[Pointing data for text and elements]
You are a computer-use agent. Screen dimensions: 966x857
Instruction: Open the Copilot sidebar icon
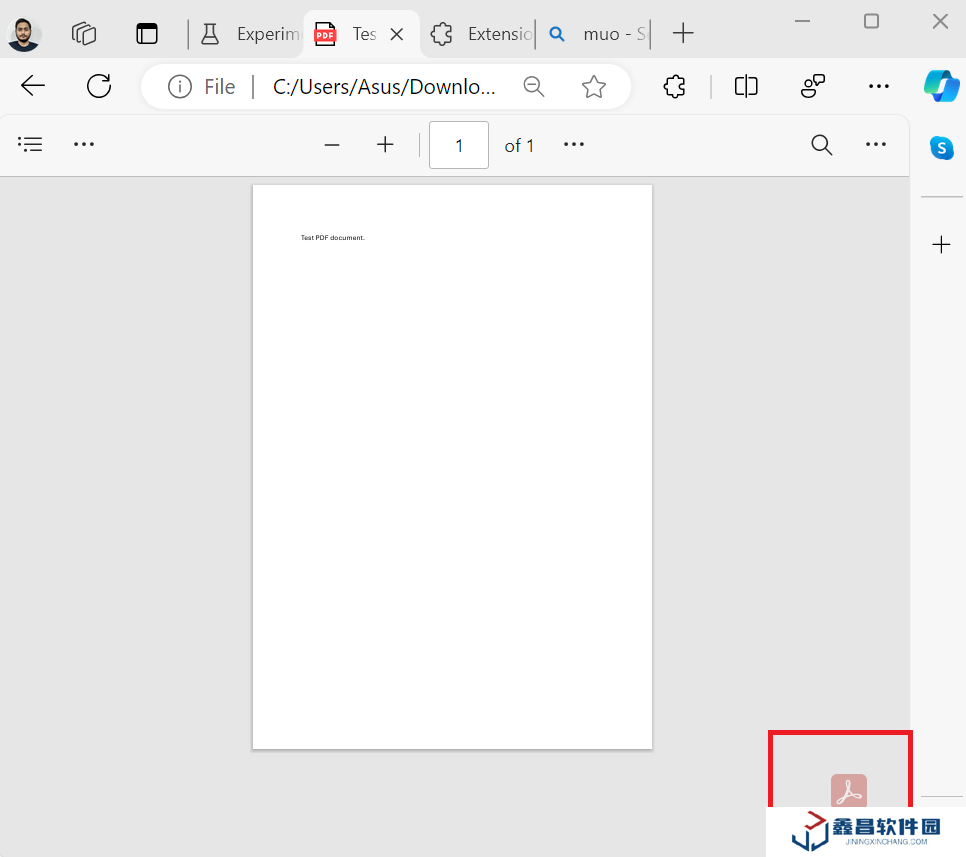point(941,86)
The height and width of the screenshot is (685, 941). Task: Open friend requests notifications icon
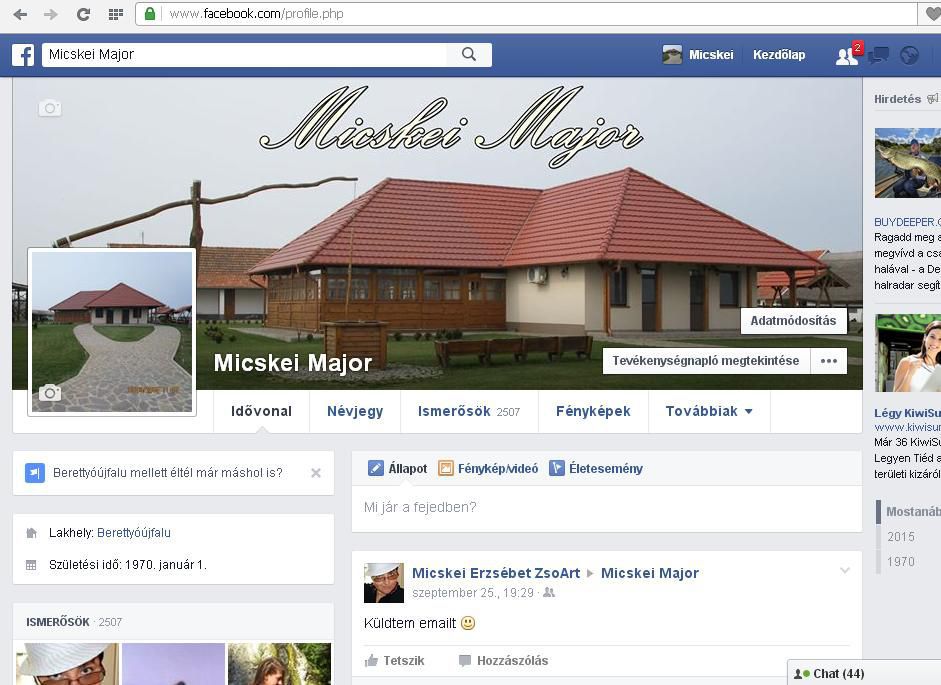pos(847,55)
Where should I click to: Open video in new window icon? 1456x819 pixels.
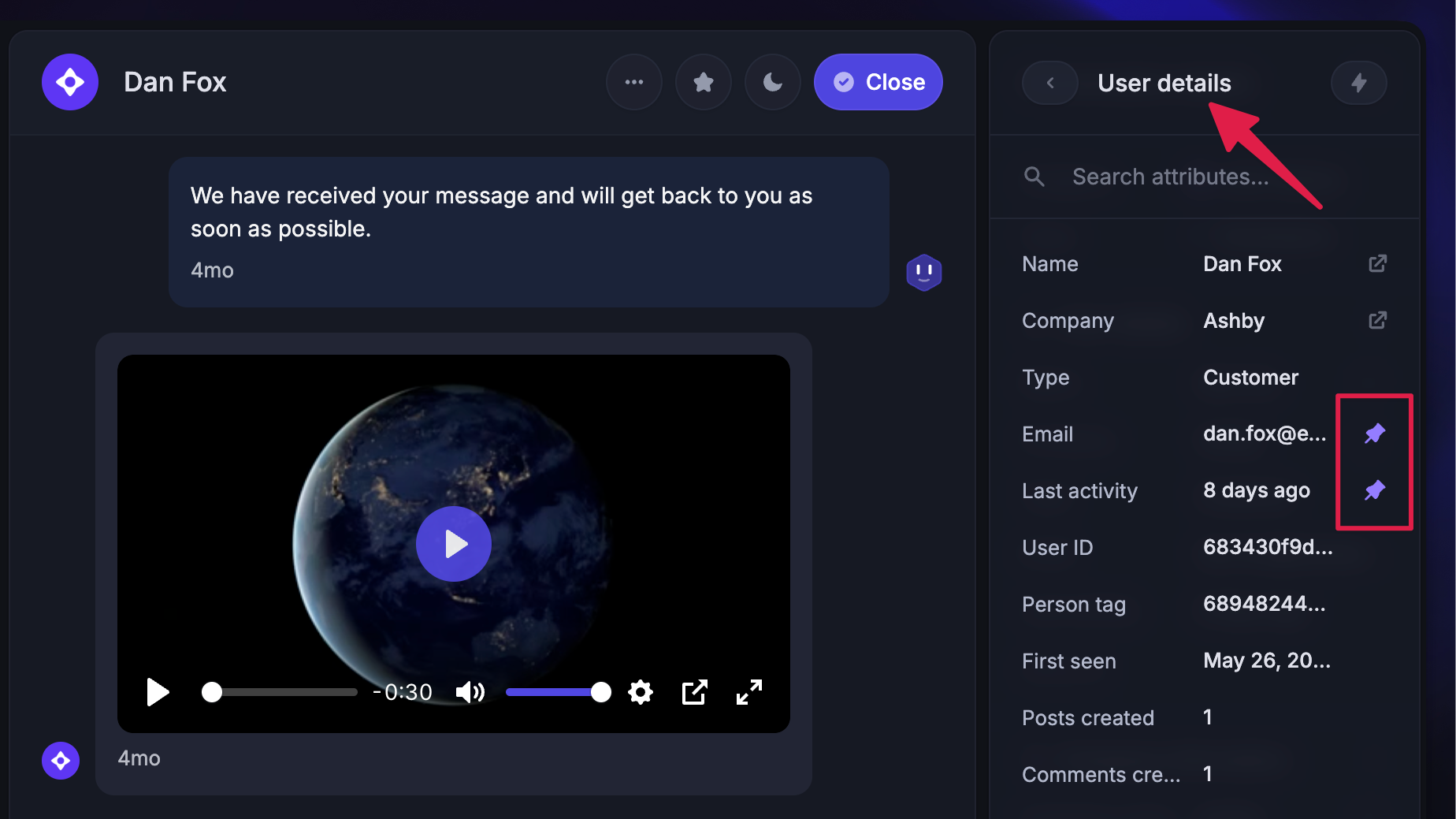694,692
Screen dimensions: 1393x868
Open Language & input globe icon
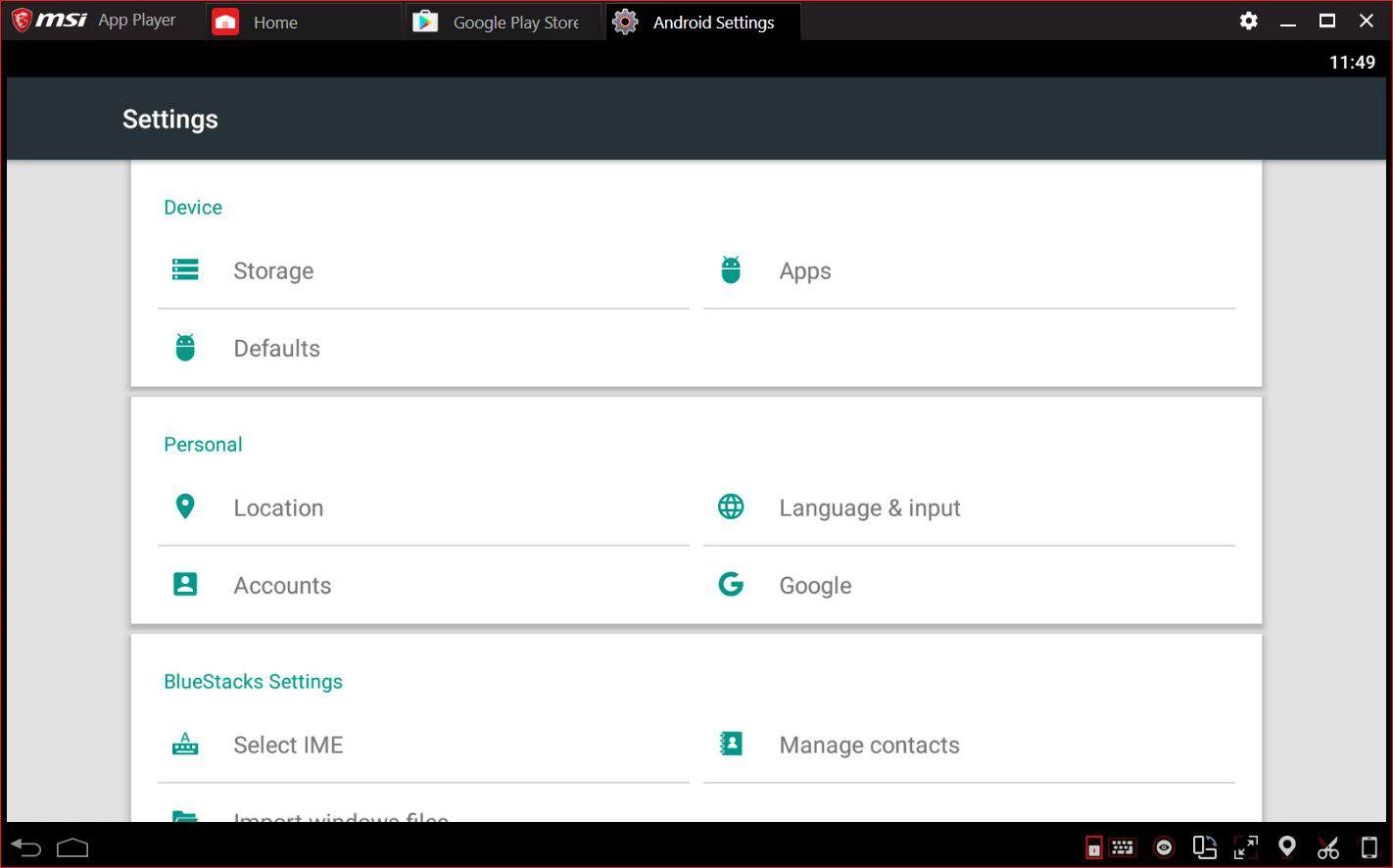[x=731, y=506]
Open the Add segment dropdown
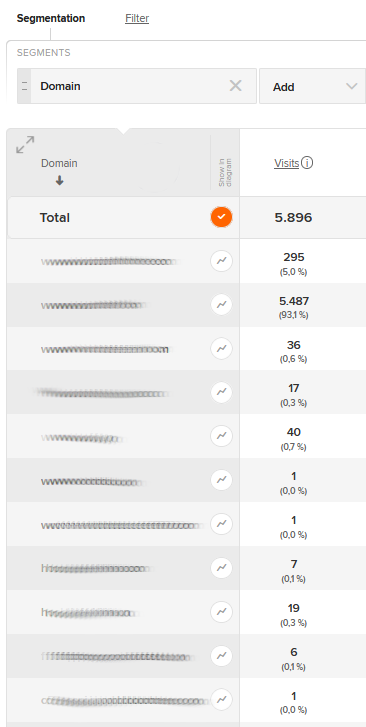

--- Task statement ---
How many lines in the data contain the word "Open"? Reply with the number alone.

--- Result below ---
5